▸ **Exercise details**: When a line contains the string "Close", it counts once; give the total of such lines in the entries below and nothing else.
******************************
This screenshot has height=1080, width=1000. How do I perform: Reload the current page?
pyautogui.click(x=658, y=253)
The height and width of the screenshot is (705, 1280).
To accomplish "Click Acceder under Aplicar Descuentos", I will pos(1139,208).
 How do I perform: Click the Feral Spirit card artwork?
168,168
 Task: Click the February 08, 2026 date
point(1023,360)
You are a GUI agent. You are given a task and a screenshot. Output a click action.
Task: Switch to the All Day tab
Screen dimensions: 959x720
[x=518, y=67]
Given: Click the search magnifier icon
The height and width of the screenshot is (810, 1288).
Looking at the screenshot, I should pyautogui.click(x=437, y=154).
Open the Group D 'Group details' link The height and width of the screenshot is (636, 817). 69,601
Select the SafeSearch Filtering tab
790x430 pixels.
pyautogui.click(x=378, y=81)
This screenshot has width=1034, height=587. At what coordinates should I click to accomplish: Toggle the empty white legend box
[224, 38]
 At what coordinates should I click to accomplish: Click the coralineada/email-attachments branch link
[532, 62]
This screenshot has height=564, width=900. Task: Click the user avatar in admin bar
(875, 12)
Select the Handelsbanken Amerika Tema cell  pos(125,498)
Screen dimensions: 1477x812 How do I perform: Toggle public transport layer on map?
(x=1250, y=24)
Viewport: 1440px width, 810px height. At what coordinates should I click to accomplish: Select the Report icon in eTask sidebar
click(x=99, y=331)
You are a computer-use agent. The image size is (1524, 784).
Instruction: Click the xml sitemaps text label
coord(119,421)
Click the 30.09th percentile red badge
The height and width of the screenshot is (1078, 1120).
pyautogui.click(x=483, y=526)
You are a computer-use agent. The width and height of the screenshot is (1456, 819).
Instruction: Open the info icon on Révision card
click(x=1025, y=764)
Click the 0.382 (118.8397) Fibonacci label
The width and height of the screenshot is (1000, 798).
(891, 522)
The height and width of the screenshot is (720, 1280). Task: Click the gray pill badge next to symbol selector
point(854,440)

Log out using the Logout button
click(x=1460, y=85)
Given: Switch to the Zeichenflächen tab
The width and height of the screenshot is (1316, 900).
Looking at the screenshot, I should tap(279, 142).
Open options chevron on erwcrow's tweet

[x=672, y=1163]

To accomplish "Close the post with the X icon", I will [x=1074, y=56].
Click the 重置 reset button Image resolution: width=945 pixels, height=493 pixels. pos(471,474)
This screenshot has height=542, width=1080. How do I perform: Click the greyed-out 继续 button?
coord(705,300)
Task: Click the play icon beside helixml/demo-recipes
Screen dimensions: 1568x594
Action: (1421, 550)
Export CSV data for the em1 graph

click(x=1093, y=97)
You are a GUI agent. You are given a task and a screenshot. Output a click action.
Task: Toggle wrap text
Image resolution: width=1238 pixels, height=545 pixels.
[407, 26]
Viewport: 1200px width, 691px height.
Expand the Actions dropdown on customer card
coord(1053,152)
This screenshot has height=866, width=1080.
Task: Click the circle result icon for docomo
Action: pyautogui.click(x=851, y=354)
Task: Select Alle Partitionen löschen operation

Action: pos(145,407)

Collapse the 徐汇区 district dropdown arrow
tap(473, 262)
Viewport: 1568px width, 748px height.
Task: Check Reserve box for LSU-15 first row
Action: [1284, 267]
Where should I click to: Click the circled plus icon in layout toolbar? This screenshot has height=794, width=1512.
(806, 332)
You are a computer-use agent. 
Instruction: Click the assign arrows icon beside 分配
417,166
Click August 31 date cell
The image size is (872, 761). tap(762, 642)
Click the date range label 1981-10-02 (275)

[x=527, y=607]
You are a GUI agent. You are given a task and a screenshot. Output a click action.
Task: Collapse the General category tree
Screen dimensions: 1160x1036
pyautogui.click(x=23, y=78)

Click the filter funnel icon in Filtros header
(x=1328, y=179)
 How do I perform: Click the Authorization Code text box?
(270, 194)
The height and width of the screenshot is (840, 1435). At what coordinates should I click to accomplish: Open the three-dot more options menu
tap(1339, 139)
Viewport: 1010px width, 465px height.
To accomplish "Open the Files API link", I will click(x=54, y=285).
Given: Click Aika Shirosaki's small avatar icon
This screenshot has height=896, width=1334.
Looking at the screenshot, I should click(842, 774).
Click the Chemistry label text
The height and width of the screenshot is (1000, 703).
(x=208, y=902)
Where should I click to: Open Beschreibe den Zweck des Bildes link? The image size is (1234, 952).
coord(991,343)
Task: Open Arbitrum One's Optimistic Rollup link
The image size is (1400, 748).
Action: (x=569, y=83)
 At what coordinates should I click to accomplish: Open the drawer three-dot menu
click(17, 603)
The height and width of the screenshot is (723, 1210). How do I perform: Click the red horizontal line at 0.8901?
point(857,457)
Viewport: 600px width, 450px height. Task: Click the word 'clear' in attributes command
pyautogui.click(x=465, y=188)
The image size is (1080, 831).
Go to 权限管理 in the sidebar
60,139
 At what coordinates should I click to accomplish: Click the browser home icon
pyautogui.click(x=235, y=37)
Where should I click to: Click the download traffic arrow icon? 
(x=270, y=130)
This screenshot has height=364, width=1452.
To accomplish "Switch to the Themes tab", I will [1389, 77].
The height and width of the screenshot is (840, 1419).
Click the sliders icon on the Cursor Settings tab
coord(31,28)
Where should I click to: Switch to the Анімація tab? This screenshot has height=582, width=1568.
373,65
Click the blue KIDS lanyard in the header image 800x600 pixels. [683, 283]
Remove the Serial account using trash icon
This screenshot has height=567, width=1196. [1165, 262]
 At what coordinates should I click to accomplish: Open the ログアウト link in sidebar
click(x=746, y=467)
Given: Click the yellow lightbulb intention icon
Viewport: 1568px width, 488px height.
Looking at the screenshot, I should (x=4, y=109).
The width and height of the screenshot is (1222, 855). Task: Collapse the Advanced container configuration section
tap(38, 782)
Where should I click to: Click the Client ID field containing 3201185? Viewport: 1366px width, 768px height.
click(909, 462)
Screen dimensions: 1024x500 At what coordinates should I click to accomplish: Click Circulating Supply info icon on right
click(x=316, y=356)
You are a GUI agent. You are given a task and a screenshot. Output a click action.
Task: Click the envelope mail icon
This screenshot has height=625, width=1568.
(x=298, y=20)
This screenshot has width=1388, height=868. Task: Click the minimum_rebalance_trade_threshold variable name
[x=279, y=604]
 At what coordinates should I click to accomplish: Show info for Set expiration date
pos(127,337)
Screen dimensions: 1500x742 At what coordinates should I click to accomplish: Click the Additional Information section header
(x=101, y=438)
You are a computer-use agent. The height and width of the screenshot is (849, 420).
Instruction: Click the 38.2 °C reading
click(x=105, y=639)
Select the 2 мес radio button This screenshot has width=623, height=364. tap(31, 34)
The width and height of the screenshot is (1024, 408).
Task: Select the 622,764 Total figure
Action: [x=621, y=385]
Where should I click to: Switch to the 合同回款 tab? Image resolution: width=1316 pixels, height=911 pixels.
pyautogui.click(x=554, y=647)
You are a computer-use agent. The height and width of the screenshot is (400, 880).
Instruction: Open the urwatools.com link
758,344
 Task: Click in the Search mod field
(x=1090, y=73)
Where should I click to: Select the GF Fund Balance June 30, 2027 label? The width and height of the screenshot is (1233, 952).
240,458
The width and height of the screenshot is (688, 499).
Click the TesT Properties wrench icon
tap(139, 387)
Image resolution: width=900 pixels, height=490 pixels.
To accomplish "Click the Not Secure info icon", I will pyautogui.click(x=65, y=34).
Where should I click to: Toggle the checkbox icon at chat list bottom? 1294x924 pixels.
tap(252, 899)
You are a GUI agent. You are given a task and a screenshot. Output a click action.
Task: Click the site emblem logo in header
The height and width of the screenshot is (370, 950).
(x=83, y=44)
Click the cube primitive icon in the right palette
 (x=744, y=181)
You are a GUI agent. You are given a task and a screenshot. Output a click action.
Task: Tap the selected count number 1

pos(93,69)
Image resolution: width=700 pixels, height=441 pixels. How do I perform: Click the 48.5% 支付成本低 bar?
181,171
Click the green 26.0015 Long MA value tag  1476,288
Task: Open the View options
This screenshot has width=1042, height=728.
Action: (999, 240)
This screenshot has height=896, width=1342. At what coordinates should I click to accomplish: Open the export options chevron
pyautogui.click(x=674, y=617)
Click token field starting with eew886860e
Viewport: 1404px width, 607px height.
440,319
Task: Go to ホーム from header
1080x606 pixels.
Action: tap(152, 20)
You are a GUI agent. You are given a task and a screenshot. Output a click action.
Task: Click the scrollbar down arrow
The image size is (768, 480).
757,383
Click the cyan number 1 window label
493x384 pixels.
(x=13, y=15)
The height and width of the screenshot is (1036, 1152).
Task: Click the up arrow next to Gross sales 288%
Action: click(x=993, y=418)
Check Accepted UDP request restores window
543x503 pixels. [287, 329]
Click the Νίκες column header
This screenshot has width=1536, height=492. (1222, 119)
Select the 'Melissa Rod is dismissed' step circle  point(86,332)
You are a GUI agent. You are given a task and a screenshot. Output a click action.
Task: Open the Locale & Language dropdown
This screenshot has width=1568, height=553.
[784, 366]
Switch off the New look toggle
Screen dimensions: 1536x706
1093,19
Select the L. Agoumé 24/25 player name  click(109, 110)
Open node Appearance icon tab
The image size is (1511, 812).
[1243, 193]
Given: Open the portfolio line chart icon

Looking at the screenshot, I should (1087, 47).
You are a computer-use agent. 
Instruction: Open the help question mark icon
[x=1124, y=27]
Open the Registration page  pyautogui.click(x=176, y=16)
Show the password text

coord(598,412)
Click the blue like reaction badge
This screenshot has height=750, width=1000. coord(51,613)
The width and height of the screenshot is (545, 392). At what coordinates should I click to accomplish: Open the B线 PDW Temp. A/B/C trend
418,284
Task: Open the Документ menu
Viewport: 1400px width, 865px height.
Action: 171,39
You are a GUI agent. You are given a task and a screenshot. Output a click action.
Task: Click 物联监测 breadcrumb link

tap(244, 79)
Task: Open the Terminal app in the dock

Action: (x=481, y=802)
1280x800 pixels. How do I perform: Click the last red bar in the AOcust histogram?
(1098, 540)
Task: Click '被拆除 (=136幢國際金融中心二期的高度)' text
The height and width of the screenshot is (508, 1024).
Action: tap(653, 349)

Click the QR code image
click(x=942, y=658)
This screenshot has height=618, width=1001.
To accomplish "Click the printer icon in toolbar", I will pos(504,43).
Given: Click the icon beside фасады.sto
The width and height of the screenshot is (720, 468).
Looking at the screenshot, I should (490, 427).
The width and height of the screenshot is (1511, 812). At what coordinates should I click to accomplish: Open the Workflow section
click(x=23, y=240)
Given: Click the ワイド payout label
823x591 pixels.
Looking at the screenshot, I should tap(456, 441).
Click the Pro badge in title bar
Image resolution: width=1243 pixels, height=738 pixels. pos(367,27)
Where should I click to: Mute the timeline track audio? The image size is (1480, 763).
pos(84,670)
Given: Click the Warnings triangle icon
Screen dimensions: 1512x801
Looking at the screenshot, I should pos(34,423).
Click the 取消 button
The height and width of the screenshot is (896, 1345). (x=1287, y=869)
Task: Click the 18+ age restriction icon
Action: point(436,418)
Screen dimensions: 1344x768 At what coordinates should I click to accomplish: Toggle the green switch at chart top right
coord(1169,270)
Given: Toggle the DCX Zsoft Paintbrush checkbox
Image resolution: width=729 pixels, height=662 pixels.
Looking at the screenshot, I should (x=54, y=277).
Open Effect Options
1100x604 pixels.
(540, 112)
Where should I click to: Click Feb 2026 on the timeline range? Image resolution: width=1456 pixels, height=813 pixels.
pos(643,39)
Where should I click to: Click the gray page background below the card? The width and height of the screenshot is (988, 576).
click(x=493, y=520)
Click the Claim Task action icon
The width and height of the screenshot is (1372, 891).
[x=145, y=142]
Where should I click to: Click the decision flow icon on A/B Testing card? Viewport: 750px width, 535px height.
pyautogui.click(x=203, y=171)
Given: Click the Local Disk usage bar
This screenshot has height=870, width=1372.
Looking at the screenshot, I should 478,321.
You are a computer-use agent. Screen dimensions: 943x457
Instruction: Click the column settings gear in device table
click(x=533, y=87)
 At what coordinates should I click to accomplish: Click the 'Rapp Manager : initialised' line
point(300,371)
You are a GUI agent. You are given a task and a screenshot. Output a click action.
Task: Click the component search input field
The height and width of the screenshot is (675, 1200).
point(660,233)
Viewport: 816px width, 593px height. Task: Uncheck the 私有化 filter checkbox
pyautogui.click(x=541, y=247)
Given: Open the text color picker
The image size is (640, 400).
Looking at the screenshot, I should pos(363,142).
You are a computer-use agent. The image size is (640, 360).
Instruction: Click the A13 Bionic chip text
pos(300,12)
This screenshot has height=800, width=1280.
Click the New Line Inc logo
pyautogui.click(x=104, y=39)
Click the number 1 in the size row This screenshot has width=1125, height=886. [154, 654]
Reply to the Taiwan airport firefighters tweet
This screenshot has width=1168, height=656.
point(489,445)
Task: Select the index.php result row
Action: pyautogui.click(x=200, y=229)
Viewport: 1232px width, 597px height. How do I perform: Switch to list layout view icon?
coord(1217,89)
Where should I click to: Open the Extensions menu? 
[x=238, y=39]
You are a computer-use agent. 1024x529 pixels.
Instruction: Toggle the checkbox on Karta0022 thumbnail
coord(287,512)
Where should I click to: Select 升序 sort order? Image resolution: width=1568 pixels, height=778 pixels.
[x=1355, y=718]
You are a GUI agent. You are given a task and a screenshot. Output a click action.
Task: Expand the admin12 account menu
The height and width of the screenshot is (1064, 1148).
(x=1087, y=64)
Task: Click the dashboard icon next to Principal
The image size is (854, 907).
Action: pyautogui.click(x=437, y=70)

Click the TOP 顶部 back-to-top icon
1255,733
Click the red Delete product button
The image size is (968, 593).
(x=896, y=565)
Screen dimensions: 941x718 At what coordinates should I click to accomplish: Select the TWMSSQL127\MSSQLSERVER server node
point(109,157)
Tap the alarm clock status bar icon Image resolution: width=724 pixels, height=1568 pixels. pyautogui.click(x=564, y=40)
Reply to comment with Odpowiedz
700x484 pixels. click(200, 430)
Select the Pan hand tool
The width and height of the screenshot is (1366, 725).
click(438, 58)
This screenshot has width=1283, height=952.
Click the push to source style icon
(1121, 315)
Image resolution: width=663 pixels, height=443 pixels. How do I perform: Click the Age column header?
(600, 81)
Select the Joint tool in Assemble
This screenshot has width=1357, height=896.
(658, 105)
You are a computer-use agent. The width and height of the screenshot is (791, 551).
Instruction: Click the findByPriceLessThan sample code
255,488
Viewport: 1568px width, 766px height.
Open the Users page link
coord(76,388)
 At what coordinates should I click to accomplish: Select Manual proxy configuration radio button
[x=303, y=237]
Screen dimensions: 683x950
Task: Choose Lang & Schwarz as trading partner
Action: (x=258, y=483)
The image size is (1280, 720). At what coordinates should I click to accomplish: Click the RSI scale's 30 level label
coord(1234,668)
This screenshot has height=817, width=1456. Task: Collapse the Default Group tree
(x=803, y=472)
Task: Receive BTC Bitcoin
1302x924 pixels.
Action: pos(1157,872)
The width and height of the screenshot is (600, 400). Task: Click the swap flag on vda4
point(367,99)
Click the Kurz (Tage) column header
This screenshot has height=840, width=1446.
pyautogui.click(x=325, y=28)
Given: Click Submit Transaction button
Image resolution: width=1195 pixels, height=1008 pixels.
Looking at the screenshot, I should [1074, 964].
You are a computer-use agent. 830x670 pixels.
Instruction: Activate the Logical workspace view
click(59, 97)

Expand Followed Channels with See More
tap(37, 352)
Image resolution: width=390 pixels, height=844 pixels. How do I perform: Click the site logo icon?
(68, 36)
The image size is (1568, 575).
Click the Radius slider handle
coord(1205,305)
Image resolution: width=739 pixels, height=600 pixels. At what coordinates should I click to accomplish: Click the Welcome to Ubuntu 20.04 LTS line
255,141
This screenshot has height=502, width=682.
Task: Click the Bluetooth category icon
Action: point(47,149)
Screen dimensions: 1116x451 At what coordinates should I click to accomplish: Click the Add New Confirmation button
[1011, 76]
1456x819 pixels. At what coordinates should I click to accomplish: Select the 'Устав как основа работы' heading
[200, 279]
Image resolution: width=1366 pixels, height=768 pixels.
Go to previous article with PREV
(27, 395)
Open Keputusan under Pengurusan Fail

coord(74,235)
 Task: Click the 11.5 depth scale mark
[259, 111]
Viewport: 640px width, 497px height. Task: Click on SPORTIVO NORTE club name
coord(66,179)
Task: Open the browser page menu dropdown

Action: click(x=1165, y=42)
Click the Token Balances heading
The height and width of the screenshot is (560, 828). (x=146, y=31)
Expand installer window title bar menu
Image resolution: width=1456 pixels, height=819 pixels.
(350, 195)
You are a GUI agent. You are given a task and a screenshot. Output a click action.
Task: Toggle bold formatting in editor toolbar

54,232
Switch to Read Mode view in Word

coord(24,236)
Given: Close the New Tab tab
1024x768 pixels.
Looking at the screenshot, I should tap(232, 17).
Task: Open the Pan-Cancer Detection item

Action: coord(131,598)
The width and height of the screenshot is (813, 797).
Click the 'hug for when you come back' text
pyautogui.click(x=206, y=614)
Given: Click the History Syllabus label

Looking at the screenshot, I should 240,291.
******************************
▸ **Exercise result**: 2